**WHAT TO DO**
Could you reproduce, word for word, everything below from the line containing "1800x763 pixels." down to the line containing "Task: Open 查看详情 for record 17874560939", with both of those lines included and no others?
####
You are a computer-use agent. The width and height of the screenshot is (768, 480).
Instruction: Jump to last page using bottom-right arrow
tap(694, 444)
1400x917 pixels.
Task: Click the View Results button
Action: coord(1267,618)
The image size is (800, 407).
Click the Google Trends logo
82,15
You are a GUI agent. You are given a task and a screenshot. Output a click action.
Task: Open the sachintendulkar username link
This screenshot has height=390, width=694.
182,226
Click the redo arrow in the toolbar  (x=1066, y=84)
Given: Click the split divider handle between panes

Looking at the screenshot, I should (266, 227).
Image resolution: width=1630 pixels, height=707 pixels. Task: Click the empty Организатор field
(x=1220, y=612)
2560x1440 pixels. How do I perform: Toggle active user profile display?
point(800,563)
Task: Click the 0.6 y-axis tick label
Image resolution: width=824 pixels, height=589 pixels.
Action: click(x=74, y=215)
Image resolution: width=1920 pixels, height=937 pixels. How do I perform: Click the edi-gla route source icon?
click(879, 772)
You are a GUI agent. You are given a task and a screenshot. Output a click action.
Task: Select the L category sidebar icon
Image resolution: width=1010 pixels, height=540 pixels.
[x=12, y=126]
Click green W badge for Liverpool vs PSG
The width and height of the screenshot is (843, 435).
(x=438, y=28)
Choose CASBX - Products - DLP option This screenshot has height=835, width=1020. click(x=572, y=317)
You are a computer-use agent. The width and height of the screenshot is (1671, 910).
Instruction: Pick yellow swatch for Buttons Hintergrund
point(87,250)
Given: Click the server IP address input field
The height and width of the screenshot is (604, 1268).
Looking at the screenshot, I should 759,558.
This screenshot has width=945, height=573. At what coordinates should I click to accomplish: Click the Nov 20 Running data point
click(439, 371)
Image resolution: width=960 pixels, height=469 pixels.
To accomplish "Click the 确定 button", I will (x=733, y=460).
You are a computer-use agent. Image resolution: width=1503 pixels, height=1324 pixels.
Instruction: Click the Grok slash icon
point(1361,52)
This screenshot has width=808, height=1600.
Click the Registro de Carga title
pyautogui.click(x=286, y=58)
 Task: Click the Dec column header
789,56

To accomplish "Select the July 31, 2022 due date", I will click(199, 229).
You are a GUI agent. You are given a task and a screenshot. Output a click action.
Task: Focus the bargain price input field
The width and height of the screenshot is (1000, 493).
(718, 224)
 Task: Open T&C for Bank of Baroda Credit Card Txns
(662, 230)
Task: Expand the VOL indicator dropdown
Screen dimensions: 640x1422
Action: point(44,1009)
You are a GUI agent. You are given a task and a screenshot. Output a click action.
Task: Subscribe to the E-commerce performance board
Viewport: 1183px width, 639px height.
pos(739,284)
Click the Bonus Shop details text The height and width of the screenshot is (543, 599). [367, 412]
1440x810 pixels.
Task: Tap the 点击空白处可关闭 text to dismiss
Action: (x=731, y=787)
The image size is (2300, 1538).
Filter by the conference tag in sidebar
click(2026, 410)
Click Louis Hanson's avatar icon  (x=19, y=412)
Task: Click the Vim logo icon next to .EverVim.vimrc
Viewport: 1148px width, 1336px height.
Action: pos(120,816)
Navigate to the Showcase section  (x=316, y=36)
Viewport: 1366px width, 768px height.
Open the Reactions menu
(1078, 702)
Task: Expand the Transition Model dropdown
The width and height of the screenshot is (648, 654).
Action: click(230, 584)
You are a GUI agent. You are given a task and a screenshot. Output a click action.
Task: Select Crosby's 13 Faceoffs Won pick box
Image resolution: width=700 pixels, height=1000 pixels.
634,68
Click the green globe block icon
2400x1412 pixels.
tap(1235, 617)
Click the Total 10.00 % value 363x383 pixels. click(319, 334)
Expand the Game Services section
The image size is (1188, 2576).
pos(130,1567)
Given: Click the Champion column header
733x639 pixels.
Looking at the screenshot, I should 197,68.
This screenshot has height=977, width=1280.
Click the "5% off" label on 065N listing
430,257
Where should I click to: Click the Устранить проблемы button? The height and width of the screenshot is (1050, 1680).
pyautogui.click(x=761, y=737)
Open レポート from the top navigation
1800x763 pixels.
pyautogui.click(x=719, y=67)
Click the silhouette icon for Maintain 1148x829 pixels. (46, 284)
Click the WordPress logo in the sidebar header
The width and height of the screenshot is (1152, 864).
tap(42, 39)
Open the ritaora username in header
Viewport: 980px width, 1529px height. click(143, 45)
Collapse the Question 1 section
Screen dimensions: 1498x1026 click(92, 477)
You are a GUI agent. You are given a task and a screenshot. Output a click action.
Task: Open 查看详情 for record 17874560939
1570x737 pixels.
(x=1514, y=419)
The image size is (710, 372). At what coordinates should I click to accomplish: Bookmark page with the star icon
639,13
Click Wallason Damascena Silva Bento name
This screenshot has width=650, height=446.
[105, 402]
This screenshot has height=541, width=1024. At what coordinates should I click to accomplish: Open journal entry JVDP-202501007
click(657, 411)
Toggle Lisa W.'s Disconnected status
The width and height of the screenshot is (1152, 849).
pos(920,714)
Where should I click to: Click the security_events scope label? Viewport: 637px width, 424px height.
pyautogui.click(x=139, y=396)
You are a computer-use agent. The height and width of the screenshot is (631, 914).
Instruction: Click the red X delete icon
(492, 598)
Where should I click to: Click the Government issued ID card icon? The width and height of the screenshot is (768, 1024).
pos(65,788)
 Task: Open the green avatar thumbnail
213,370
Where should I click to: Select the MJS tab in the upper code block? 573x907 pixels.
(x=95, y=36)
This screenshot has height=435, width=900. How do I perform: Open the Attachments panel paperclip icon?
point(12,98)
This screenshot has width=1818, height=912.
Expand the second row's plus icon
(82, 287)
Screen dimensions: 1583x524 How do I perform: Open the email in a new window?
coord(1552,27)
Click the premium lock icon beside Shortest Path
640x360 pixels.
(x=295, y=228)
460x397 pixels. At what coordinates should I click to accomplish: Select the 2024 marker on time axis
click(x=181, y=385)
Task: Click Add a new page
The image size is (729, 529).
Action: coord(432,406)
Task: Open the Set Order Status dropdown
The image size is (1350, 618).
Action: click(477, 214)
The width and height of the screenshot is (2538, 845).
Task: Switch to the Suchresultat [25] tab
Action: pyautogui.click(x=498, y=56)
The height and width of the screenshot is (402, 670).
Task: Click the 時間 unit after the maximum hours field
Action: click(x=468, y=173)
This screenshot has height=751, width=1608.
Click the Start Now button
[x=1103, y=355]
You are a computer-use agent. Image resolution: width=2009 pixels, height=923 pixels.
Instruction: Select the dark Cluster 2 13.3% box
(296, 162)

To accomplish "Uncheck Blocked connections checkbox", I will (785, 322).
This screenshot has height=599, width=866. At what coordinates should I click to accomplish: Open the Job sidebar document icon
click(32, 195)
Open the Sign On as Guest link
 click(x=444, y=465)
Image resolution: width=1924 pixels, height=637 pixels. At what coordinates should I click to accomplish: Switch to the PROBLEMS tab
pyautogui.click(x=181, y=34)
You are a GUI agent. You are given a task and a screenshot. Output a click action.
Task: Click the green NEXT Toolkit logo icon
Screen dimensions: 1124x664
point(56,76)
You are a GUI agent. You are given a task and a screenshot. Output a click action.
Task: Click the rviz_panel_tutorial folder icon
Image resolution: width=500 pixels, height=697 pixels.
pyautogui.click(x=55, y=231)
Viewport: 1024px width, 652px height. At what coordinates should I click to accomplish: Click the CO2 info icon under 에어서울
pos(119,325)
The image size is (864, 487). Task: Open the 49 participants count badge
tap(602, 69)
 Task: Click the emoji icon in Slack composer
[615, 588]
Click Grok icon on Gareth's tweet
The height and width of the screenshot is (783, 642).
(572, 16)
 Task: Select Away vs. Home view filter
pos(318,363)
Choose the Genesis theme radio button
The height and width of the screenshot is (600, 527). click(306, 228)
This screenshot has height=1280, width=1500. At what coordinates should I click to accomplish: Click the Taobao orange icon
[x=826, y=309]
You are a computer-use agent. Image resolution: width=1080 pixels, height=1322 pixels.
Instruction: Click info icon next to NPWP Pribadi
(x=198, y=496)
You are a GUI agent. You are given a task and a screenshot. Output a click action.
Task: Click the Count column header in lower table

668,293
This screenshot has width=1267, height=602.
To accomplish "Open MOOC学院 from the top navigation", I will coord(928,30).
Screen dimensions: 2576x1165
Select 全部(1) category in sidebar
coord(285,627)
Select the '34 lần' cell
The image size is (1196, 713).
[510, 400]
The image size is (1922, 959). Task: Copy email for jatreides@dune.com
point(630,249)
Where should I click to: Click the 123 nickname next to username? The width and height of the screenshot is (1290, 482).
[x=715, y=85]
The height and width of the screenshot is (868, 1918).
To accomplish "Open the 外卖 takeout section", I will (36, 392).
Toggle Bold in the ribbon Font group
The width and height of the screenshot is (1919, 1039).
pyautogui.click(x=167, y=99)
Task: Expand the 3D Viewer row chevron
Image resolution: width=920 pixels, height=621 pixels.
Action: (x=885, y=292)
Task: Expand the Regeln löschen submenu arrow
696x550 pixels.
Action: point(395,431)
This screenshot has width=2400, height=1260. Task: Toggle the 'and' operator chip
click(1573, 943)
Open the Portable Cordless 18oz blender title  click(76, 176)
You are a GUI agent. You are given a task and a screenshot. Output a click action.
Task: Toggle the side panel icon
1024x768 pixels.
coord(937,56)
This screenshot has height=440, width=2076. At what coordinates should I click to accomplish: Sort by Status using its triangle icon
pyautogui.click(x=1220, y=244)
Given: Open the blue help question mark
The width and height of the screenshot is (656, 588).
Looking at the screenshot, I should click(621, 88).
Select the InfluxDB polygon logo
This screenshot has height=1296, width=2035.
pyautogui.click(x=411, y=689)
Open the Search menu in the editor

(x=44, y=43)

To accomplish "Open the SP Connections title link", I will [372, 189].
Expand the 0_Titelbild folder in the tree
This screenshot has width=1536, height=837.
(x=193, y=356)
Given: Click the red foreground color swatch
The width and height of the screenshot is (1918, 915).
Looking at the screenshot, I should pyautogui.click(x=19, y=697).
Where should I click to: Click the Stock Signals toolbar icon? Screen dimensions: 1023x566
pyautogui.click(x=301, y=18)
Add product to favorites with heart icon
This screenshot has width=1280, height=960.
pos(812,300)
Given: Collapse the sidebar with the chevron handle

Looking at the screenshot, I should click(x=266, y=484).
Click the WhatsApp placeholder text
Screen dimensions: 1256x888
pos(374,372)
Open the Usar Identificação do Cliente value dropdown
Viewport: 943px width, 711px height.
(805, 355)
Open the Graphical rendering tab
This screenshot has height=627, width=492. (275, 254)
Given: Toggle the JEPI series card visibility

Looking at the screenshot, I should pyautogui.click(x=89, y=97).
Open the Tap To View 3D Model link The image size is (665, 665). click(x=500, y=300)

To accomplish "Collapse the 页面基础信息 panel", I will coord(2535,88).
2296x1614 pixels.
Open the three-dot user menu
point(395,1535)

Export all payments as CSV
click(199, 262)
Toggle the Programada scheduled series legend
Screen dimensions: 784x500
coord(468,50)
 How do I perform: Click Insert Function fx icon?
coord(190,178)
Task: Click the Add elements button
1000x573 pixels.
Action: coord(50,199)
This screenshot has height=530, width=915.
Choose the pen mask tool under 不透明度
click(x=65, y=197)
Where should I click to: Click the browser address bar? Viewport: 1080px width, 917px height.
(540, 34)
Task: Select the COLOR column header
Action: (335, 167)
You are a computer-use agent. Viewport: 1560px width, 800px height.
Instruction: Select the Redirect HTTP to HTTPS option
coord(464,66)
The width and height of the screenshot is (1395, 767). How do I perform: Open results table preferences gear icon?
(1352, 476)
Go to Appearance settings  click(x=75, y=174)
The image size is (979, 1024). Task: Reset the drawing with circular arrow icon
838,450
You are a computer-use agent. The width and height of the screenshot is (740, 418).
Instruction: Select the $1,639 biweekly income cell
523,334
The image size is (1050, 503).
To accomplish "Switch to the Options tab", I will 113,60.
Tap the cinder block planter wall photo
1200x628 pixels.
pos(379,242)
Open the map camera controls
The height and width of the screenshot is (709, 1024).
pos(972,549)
####
**EXPECTED OUTPUT**
1800x763 pixels.
pyautogui.click(x=719, y=67)
Click the silhouette icon for Maintain 1148x829 pixels. (46, 284)
Click the WordPress logo in the sidebar header
The width and height of the screenshot is (1152, 864).
tap(42, 39)
Open the ritaora username in header
Viewport: 980px width, 1529px height. click(143, 45)
Collapse the Question 1 section
Screen dimensions: 1498x1026 click(92, 477)
You are a GUI agent. You are given a task and a screenshot. Output a click action.
Task: Open 查看详情 for record 17874560939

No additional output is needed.